1.2 使用 llama_index 库中的 HuggingFaceLLM 类直接推理

作为对照组，展示RAG之前的模型原生的效果。

这个推理LLM的脚本代码，和我们常见的基于transformers库的LLM推理代码长得很不一样：

from llama_index.llms.huggingface import HuggingFaceLLM
from llama_index.core.llms import ChatMessage
llm = HuggingFaceLLM(
    model_name="/root/model/internlm2-chat-1_8b",
    tokenizer_name="/root/model/internlm2-chat-1_8b",
    model_kwargs={"trust_remote_code":True},
    tokenizer_kwargs={"trust_remote_code":True}
)
rsp = llm.chat(messages=[ChatMessage(content="xtuner是什么？")])
print(rsp)

LlamaIndex库提供了比 transformers 库更高层次的抽象和接口，从而简化了与大语言模型（LLM）的交互过程。

运行结果：

武汉大学的超算怎么连接登陆？

可见关于这个私域问题，模型无法直接回答。

1.3 通过LlamaIndex构建RAG

核心代码 llamaindex_RAG.py 的理解：

query_engine.query("xtuner是什么?") 这一行代码背后同时完成了检索（Retrieval）和生成（Generation）两个过程。
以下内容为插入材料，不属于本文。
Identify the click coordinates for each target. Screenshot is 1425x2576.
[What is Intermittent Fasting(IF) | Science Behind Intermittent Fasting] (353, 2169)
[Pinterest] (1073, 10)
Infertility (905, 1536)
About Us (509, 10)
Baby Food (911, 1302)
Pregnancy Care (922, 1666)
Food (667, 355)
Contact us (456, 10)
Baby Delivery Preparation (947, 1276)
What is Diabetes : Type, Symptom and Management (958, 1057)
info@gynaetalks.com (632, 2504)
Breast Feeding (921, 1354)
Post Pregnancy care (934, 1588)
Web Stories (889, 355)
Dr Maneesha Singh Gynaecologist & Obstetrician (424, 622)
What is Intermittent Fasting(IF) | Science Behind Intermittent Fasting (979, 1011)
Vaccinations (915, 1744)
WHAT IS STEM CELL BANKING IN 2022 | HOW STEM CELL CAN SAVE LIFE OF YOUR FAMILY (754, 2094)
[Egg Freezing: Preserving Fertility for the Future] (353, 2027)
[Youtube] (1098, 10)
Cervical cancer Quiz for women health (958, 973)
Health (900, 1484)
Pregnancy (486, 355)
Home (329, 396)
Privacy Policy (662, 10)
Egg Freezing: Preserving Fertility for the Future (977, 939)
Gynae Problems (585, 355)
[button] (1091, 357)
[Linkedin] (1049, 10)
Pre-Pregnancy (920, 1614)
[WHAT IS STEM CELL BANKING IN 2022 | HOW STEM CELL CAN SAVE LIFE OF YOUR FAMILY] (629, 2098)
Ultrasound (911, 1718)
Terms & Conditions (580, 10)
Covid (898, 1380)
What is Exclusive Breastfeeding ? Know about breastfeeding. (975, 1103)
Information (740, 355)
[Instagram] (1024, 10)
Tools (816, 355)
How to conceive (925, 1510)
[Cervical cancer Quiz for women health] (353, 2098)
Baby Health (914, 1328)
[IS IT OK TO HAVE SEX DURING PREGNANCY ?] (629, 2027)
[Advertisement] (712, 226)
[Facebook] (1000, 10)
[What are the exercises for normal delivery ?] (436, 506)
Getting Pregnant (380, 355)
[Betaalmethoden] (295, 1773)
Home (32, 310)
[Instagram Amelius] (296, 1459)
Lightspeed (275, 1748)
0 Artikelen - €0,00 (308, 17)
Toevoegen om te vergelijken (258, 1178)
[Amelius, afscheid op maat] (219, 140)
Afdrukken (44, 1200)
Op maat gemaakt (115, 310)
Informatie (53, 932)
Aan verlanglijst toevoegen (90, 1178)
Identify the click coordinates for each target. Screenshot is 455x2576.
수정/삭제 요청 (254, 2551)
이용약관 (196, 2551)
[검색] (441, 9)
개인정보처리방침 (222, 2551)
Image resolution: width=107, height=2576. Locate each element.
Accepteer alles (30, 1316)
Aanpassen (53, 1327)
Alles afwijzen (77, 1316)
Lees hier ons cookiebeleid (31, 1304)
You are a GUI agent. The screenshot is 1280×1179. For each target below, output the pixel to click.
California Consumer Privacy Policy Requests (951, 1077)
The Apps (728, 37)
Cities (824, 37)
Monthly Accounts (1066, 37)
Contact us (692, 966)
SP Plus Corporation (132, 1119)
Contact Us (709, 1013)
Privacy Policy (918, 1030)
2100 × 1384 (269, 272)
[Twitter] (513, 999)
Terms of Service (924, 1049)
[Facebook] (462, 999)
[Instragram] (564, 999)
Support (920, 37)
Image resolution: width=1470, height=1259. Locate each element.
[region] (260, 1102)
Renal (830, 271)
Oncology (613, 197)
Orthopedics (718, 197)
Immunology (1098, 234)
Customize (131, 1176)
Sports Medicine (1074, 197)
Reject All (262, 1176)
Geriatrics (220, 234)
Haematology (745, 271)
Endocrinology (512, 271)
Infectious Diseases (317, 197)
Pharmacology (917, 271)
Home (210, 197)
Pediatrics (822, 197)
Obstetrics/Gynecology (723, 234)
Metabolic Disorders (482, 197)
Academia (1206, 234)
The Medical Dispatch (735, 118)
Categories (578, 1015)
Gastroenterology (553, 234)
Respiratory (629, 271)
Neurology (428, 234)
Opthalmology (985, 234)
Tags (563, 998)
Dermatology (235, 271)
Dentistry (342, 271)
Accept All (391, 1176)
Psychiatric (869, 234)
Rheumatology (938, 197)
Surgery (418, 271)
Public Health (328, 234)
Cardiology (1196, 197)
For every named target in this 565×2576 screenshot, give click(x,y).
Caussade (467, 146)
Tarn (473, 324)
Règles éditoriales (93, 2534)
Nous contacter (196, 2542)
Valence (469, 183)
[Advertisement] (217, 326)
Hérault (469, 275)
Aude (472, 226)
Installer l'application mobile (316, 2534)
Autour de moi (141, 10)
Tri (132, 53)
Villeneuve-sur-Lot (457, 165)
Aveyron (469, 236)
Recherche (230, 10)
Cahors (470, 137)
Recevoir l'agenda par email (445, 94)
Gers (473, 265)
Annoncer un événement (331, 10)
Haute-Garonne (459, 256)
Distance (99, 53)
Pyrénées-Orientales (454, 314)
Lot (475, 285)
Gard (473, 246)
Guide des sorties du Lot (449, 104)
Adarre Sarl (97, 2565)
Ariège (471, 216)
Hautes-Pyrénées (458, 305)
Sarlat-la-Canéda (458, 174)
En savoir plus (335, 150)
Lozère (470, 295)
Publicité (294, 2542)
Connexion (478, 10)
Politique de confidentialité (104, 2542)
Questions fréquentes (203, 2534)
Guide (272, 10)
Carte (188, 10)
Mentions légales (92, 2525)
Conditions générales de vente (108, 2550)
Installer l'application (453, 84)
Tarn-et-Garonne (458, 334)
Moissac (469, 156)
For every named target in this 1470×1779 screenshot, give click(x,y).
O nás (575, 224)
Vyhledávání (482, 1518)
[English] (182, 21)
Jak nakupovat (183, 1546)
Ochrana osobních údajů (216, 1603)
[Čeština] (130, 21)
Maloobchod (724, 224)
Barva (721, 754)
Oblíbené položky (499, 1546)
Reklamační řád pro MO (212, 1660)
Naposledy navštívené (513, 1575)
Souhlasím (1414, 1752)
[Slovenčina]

在执行 query_engine.query("xtuner是什么?") 之前，代码已经完成了以下准备工作：

嵌入模型初始化：使用 HuggingFaceEmbedding 将文本转换为向量表示。
语言模型初始化：使用 HuggingFaceLLM 作为生成模型。
文档加载和向量索引构建：读取文档并通过 VectorStoreIndex 将其向量化存储，以支持高效的相似度检索。

query_engine.query("xtuner是什么?") 实际上是一个高度封装的函数，它整合了所有步骤。通过调用 query_engine.query("xtuner是什么?")，你实际上触发了一个完整的 RAG 流程，包括：

将查询转换为向量。
在向量索引中检索相关文档。
将检索到的文档内容提供给生成模型。
生成并返回最终的回答。

运行结果：

武汉大学的超算怎么连接登陆？

1.4 构建Web UI

安装streamlit，然后运行 app.py 即可。

app.py 的代码逻辑：

2. 结果验证

目标：解答私域问题：

武汉大学的超算怎么连接登陆？

该问题在使用 LlamaIndex 之前InternLM2-Chat-1.8B模型不会回答。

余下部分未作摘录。